The test substance was tested in the standard Ames/ Salmonella gene mutation test and under the study conditions; the test substance was not mutagenic for S. typhimurium strains TA 1535, TA 1537, TA 1538, TA 98 and TA 100 both in the absence and presence of metabolic activation. The test substance was also test in an in vitro cell gene mutagenicity test and under the experimental conditions reported, the test item was considered to be non-mutagenic in the HPRT locus using V79 cells of the Chinese Hamster. A study was conducted to investigate the potential of the test substance to induce micronuclei in L5178Y cells with and without metabolic activation according to OECD Guideline 487. Under the study conditions, the test substance was clastogenic in the absence of metabolic activation correlated with heavy cytotoxicity, indicating limited biological relevance. Finally a study was performed to investigate the potential of the test substance to induce micronuclei in polychromatic erythrocytes (PCE) in the bone marrow of the mouse in vivo according to OECD Guideline 474 in compliance with GLP. Under the study conditions, the test substance did not induce micronuclei. Therefore, the test substance is considered to be non-mutagenic in this in vivo mouse micronucleus assay.

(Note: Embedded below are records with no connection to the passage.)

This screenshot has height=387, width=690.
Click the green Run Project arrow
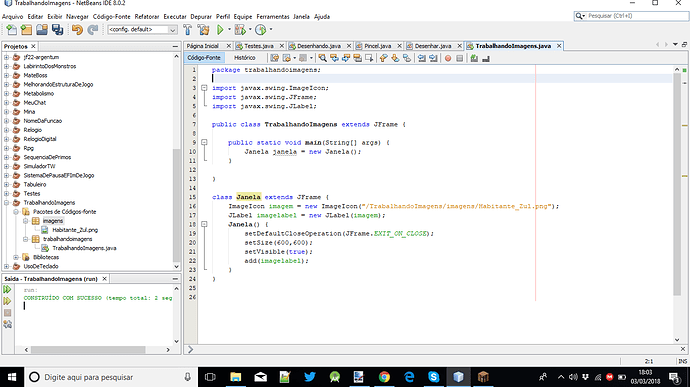click(220, 29)
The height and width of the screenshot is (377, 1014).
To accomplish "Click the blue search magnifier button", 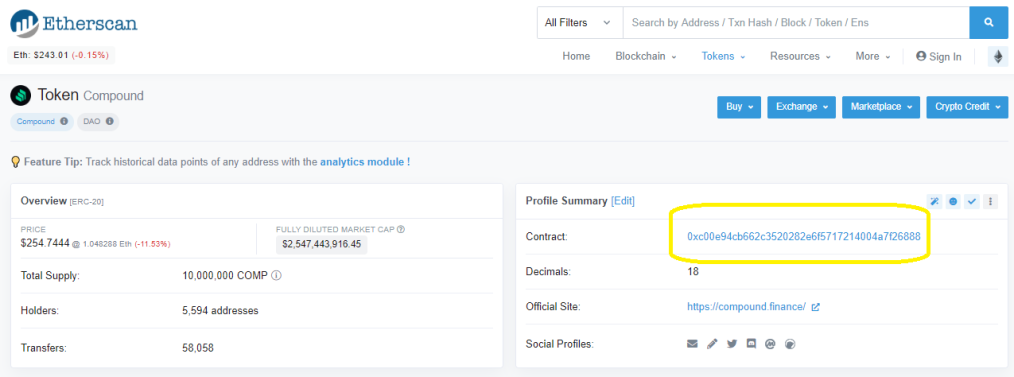I will tap(988, 23).
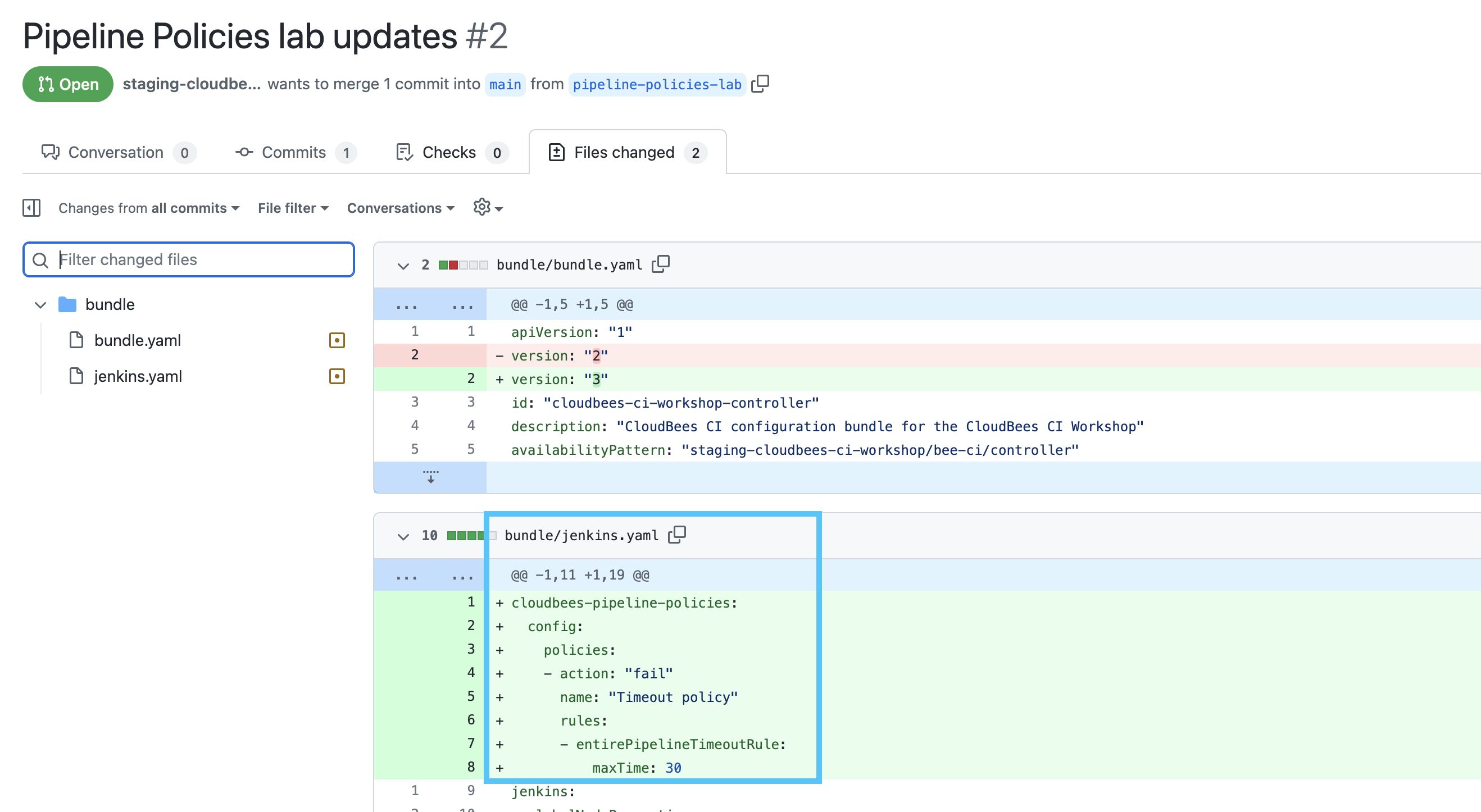Open diff settings gear menu
This screenshot has height=812, width=1481.
coord(488,207)
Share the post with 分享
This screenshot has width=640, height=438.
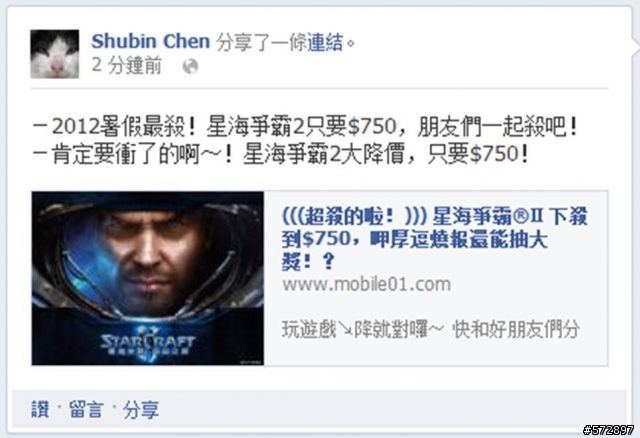pos(141,409)
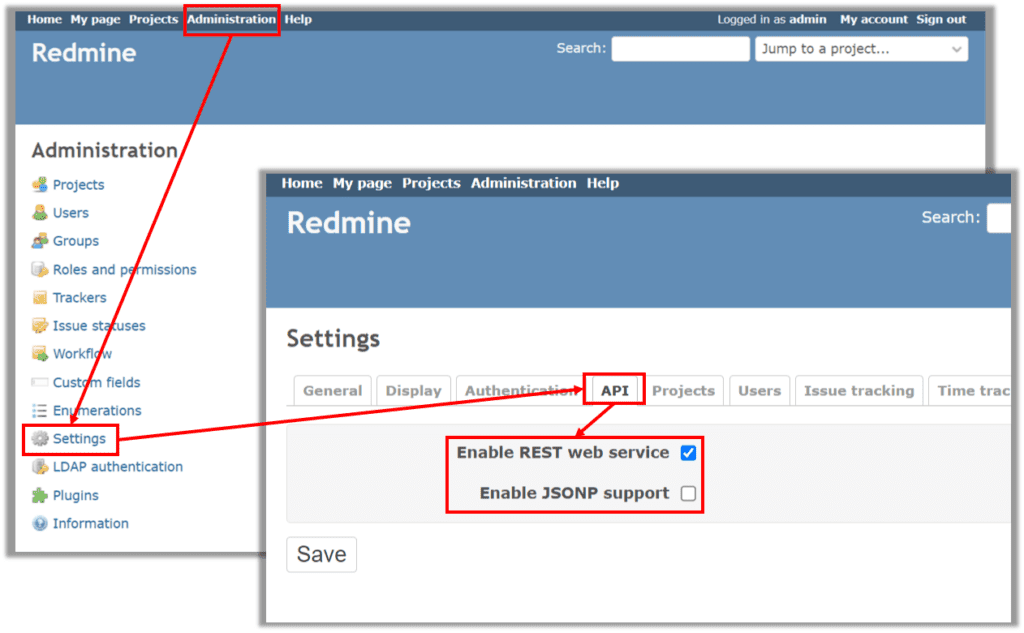Select the Display settings tab
Image resolution: width=1024 pixels, height=633 pixels.
[x=413, y=390]
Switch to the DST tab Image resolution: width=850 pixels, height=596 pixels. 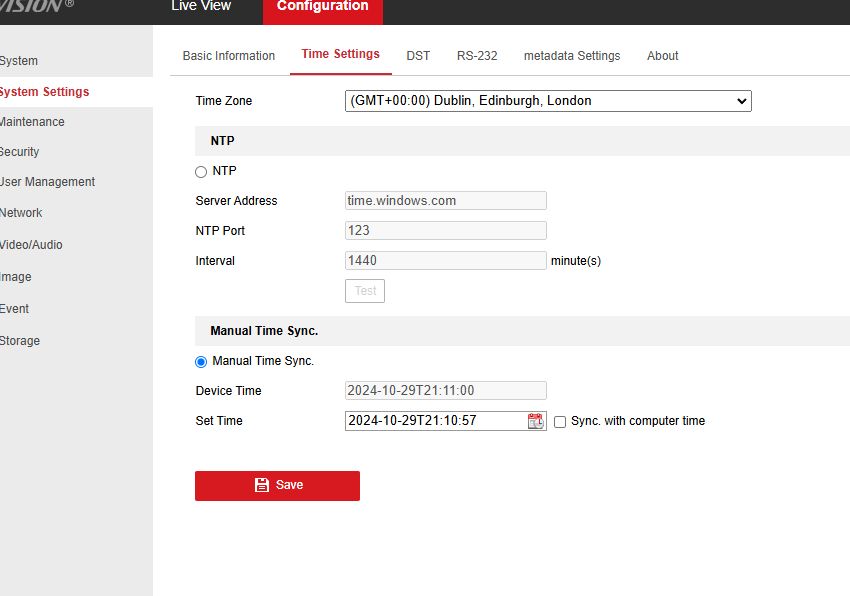coord(418,56)

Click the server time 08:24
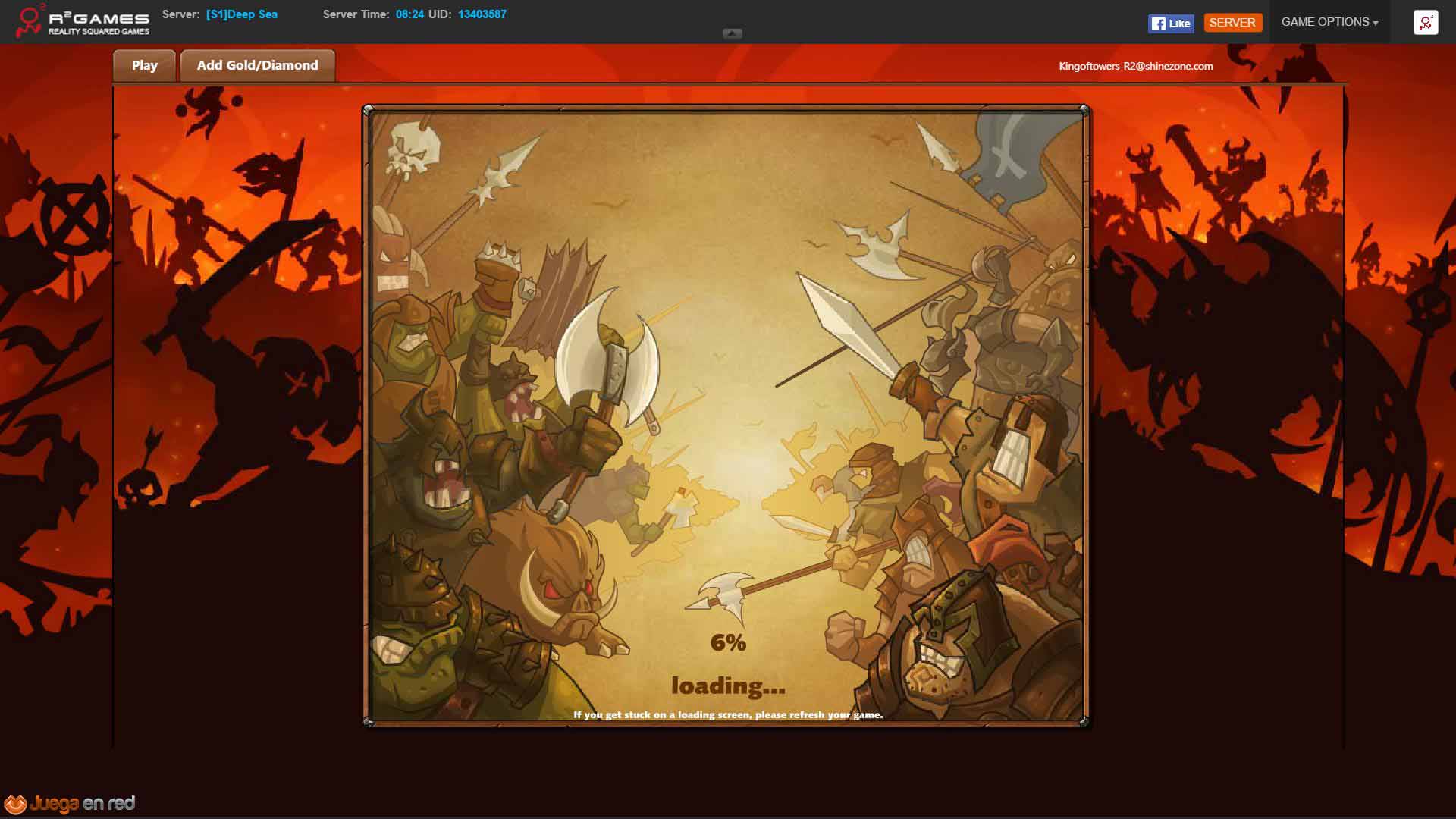tap(410, 14)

Short description of key information:
The test substance was evaluated for genotoxic potential in the standard Ames/Salmonella gene mutation test, in the in vitro mammalian cell gene mutation test (HPRT-locus) and the in vitro micronucleus study and an in vivo bone marrow micronucleus test. The test substance was negative in the Ames test and negative in the in vitro mammalian gene mutation test. However, the results from the in vitro mammalian micronucleus test were ambiguous. A subsequent in vivo bone marrow micronucleus test was negative.

Justification for classification or non-classification

Based on the above stated assessment of the genotoxic potential of the test substance (Ames test negative, in vitro mammalian cell gene mutation test negative; in vitro mammalian chromosome aberration test ambiguous, and an in vivo micronucleus test is negative) the substance is deemed non-genotoxic and accordingly does not need to be classified according to Council Directive 2001/59/EC (28th ATP of Directive 67/548/EEC) and according to CLP (Regulation (EC) No 1272/2008 Of The European Parliament And Of The Council) as implementation of UN-GHS in the EU.